Dari pantauan SuaraSulsel.id, Rabu, 11 Oktober 2023, menara UMI yang juga dijadikan ruangan rektorat ditutup dan dijaga ketat, diduga orang bayaran. Sementara, di pagar ada beberapa spanduk terpajang bertuliskan, "UMI Darurat Pemimpin".

Beberapa pegawai hanya bisa berdiri di luar. Mereka dilarang untuk melewati batas pagar.

"Sudah dari kemarin dijaga. Katanya disuruh sama pak Rektor sebelumnya (Basri Modding)," ujar salah satu pegawai wanita yang terpaksa duduk di trotoar.

Baca Juga: Yayasan Usut Dugaan Korupsi Berjamaah di Kampus Universitas Muslim Indonesia

Pengakuan itu juga dibuktikan dari postingan putra Ibnu Basri Modding di akun instagramnya. Di video terlihat Ibnu menggambil video orang yang menjaga Menara UMI dan menuliskan kata "Lawan!".

Nama Ibnu sendiri disebut-sebut dalam kasus yang menyeret ayahnya, Basri Modding. Ia diduga melakukan "mark up" terhadap sejumlah pengerjaan proyek di UMI.

Salah satunya adalah pembangunan Taman Firdaus UMI dengan nilai fantastis, yaitu Rp14 miliar dan pemasangan videotron sebesar Rp1,2 miliar.

"Ya, sejumlah proyek itu yang kerjakan adalah perusahaannya. Lalu, yang tentukan nilai anggaran proyek itu ya dia sendiri (Basri Modding). Jadi, ada potensi dugaan korupsi," kata Pelaksana Tugas Rektor UMI, Profesor Sufirman Rahmat, Rabu, 11 Oktober 2023.

Dugaan Kerugian Rp28 Miliar

Baca Juga: Prof Sufirman Rahman Ditunjuk Jadi Plt Rektor Universitas Muslim Indonesia

Dari hasil audit internal yang dilakukan yayasan, ada kerugian keuangan yang cukup besar jadi temuan. Diam-diam Basri sudah mengembalikan temuan tersebut sekitar Rp28,5 miliar ke rekening yayasan.

"Berarti dia akui, kan ada dikembalikan dana Rp28 miliar. Itu bukan dana yang kecil, tidak sedikit (jumlahnya)," jelas Sufirman.

Kendati sudah pengembalian kerugian, kata Sufirman, pihak yayasan masih terus melakukan audit. Pengawas internal akan mengaudit soal dugaan markup untuk sejumlah pembangunan yang dilakukan secara berjamaah.

Selama audit dilakukan, Basri juga tidak memberikan akses. Semua staf di Menara UMI dilarang untuk memberikan data.

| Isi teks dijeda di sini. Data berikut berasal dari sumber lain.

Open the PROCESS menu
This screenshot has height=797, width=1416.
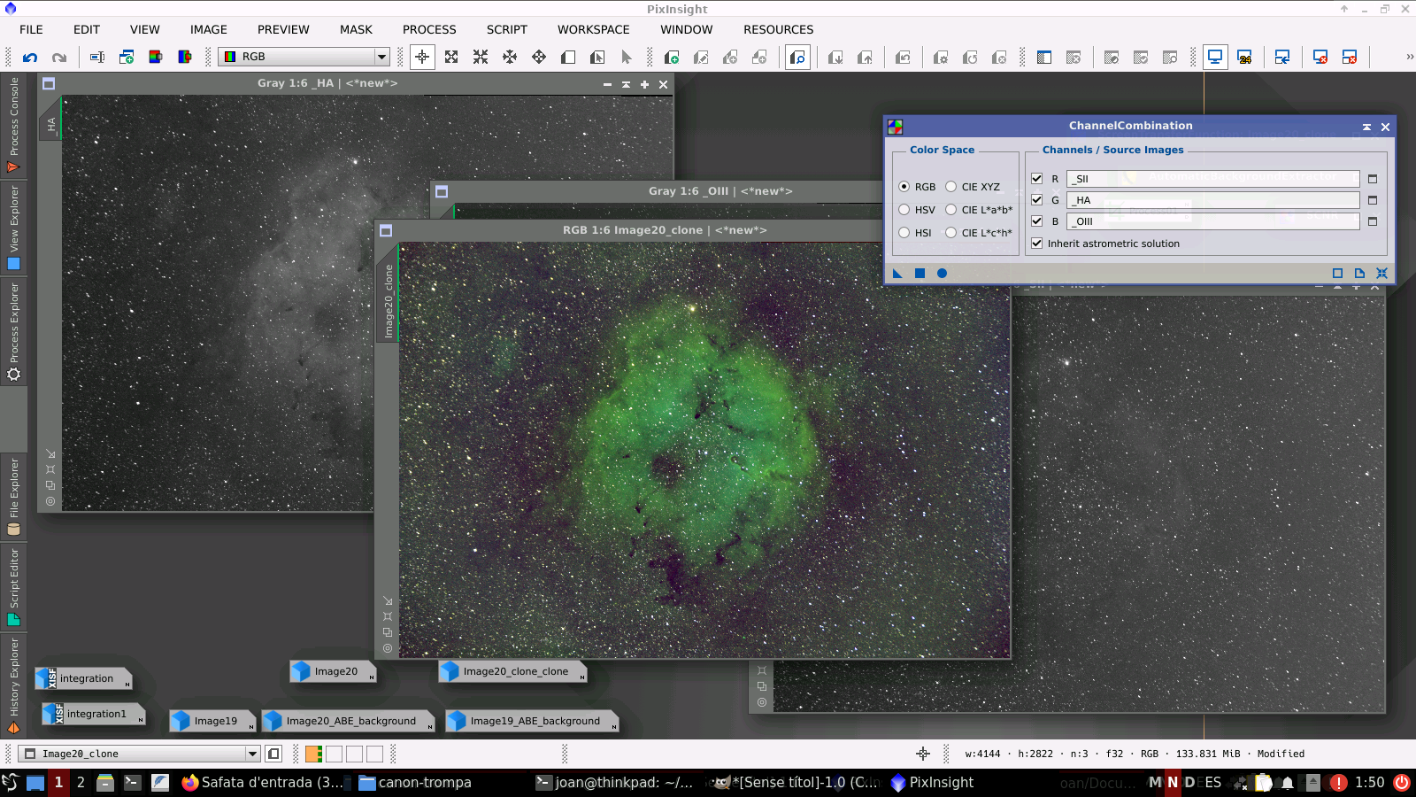click(x=429, y=29)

"Audit yang sebelumnya itu bisa terlaksana karena saat itu pak Basri ke tanah suci. Jadi pengawas dengan segala cara cari data," sebutnya.

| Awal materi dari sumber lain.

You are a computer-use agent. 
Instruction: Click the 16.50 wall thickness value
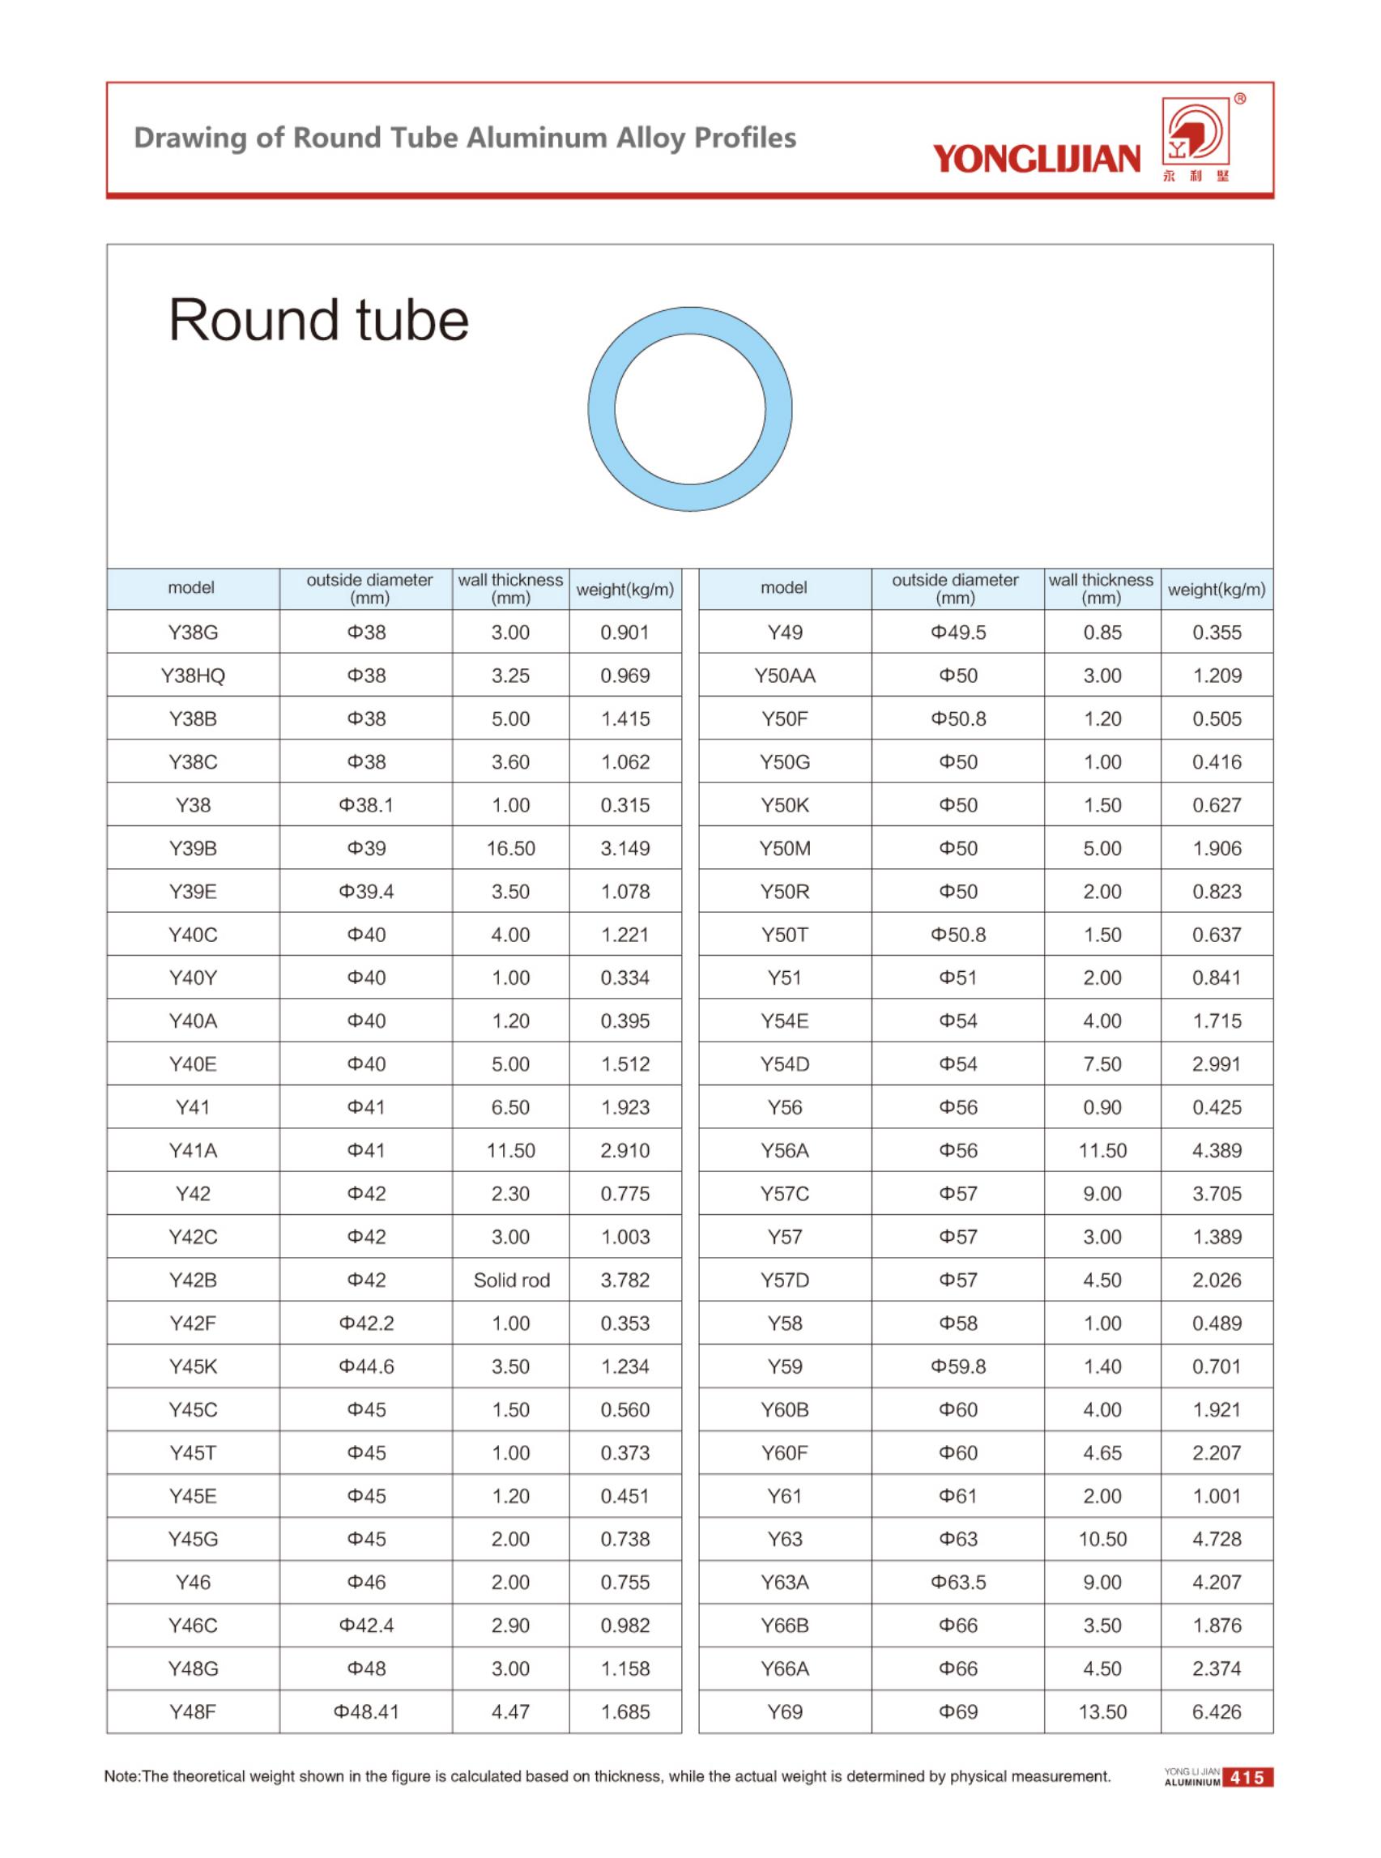511,848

Basri Modding diduga melancarkan aksinya saat pimpinan yayasan Wakaf UMI Nurjaya Mokhtar sakit. Saat itu, semua fungsi yayasan diambil alih oleh rektor.

"Karena kewenangannya tidak terkontrol, ya sejumlah proyek dikerjakan perusahaannya sendiri," tuturnya.

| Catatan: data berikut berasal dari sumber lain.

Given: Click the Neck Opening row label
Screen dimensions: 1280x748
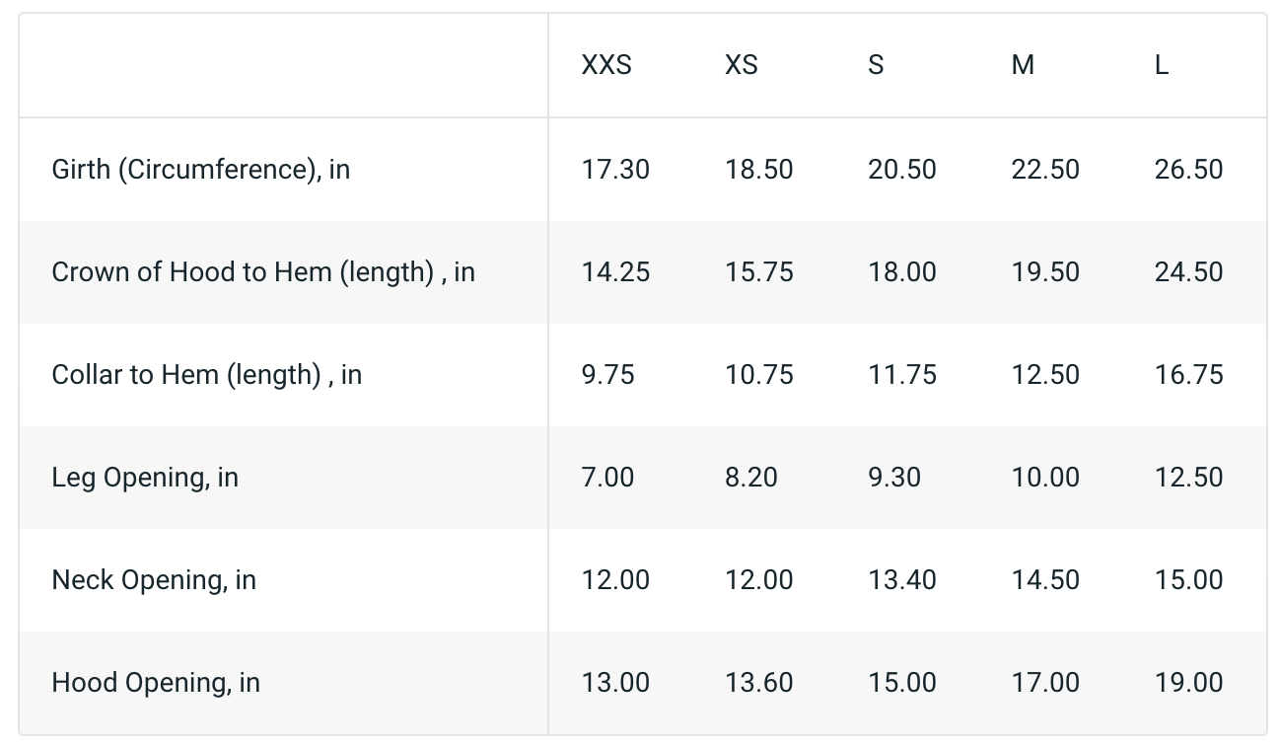Looking at the screenshot, I should click(154, 580).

Olehnya, kata Sufirman, tidak ada cara lain untuk menyelamatkan "Kampus Hijau" selain mengganti Basri Modding. Apalagi kasus dugaan korupsi ini dilakukan secara berjamaah.

"Tidak ada pilihan lain. Kalau mau selamatkan UMI dari mark up, korupsi berjamaah, jadi ya memang pemberhentian," tuturnya.

Disebut Mobilisasi Preman

Sufirman mengakui Basri Modding memobilisasi preman untuk menyegel Menara UMI. Padahal, ia bisa menempuh jalur hukum jika pemecatannya tak sesuai dengan prosedur.

"(PTUN) itu lebih terhormat daripada mobilisasi preman. Ini di Menara ada 200 orang lebih tidak ada mahasiswa satu pun sekarang, tapi preman yang dibayar," ucapnya.

Basri bahkan mengeluarkan edaran untuk meliburkan mahasiswa. Hal tersebut kata Sufirman, merugikan mahasiswa karena menghambat proses belajar mengajar.

"Jadi kan ini tindakan konyol. Kalau memang tidak puas (pemberhentian) ya lakukan langkah hukum. Gugat PTUN, lalu kita uji apakah keputusan yayasan salah atau benar," ujarnya.